* Provided entries:
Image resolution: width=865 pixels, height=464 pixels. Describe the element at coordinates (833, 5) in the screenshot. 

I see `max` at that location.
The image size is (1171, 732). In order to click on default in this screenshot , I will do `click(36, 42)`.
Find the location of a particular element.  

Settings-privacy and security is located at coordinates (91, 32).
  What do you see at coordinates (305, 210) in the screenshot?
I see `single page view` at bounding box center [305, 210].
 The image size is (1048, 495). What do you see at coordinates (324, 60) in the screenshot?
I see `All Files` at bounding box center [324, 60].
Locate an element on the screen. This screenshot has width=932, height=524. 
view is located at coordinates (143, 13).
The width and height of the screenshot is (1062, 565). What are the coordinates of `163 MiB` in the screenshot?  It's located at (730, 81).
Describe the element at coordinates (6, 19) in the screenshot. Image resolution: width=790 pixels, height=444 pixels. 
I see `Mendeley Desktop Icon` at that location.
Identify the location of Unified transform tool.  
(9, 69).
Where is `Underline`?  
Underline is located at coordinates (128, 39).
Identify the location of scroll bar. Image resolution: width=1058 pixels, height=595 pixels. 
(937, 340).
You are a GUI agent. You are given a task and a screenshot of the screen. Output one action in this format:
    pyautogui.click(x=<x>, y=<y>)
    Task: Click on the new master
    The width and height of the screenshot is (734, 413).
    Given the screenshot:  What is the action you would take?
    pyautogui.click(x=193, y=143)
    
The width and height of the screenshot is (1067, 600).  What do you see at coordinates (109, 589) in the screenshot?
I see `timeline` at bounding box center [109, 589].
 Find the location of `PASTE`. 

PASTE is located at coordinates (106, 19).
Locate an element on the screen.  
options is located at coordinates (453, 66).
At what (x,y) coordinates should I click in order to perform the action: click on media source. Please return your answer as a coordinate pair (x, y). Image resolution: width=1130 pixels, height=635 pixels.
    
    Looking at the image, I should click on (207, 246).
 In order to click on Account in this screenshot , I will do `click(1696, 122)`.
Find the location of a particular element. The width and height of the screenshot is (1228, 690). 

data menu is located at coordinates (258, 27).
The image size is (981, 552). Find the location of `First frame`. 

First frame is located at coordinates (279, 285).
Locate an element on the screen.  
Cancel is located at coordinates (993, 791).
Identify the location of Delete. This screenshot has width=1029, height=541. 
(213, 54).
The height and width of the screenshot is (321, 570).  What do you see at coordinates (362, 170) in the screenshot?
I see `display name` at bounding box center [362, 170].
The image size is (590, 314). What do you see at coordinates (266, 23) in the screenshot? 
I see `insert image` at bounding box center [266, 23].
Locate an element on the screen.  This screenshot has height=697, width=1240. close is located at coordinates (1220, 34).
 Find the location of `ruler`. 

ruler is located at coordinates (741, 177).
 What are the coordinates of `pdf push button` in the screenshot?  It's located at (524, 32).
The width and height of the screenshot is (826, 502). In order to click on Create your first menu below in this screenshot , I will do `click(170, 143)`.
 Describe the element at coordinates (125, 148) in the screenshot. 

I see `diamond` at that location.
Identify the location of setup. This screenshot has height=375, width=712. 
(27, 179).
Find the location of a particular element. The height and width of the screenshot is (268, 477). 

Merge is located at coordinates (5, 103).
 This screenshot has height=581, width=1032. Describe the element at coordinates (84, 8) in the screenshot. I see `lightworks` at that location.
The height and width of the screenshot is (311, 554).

* Job: Please lay out every line of the items above as a numbered list, leaving out the blank lines.

* Task output:
1. Image resolution: width=865 pixels, height=464 pixels. Describe the element at coordinates (833, 5) in the screenshot. 
2. I see `max` at that location.
3. The image size is (1171, 732). In order to click on default in this screenshot , I will do `click(36, 42)`.
4. Find the location of a particular element.  
5. Settings-privacy and security is located at coordinates (91, 32).
6.   What do you see at coordinates (305, 210) in the screenshot?
7. I see `single page view` at bounding box center [305, 210].
8.  The image size is (1048, 495). What do you see at coordinates (324, 60) in the screenshot?
9. I see `All Files` at bounding box center [324, 60].
10. Locate an element on the screen. This screenshot has width=932, height=524. 
11. view is located at coordinates (143, 13).
12. The width and height of the screenshot is (1062, 565). What are the coordinates of `163 MiB` in the screenshot?  It's located at (730, 81).
13. Describe the element at coordinates (6, 19) in the screenshot. Image resolution: width=790 pixels, height=444 pixels. 
14. I see `Mendeley Desktop Icon` at that location.
15. Identify the location of Unified transform tool.  
16. (9, 69).
17. Where is `Underline`?  
18. Underline is located at coordinates (128, 39).
19. Identify the location of scroll bar. Image resolution: width=1058 pixels, height=595 pixels. 
20. (937, 340).
21. You are a GUI agent. You are given a task and a screenshot of the screen. Output one action in this format:
22.     pyautogui.click(x=<x>, y=<y>)
23.     Task: Click on the new master
24.     The width and height of the screenshot is (734, 413).
25.     Given the screenshot:  What is the action you would take?
26.     pyautogui.click(x=193, y=143)
27. The width and height of the screenshot is (1067, 600).  What do you see at coordinates (109, 589) in the screenshot?
28. I see `timeline` at bounding box center [109, 589].
29.  Find the location of `PASTE`. 
30. PASTE is located at coordinates (106, 19).
31. Locate an element on the screen.  
32. options is located at coordinates (453, 66).
33. At what (x,y) coordinates should I click in order to perform the action: click on media source. Please return your answer as a coordinate pair (x, y). Image resolution: width=1130 pixels, height=635 pixels.
34.     Looking at the image, I should click on (207, 246).
35.  In order to click on Account in this screenshot , I will do `click(1696, 122)`.
36. Find the location of a particular element. The width and height of the screenshot is (1228, 690). 
37. data menu is located at coordinates (258, 27).
38. The image size is (981, 552). Find the location of `First frame`. 
39. First frame is located at coordinates (279, 285).
40. Locate an element on the screen.  
41. Cancel is located at coordinates (993, 791).
42. Identify the location of Delete. This screenshot has width=1029, height=541. 
43. (213, 54).
44. The height and width of the screenshot is (321, 570).  What do you see at coordinates (362, 170) in the screenshot?
45. I see `display name` at bounding box center [362, 170].
46. The image size is (590, 314). What do you see at coordinates (266, 23) in the screenshot? 
47. I see `insert image` at bounding box center [266, 23].
48. Locate an element on the screen.  This screenshot has height=697, width=1240. close is located at coordinates (1220, 34).
49.  Find the location of `ruler`. 
50. ruler is located at coordinates (741, 177).
51.  What are the coordinates of `pdf push button` in the screenshot?  It's located at (524, 32).
52. The width and height of the screenshot is (826, 502). In order to click on Create your first menu below in this screenshot , I will do `click(170, 143)`.
53.  Describe the element at coordinates (125, 148) in the screenshot. 
54. I see `diamond` at that location.
55. Identify the location of setup. This screenshot has height=375, width=712. 
56. (27, 179).
57. Find the location of a particular element. The height and width of the screenshot is (268, 477). 
58. Merge is located at coordinates (5, 103).
59.  This screenshot has height=581, width=1032. Describe the element at coordinates (84, 8) in the screenshot. I see `lightworks` at that location.
60. The height and width of the screenshot is (311, 554).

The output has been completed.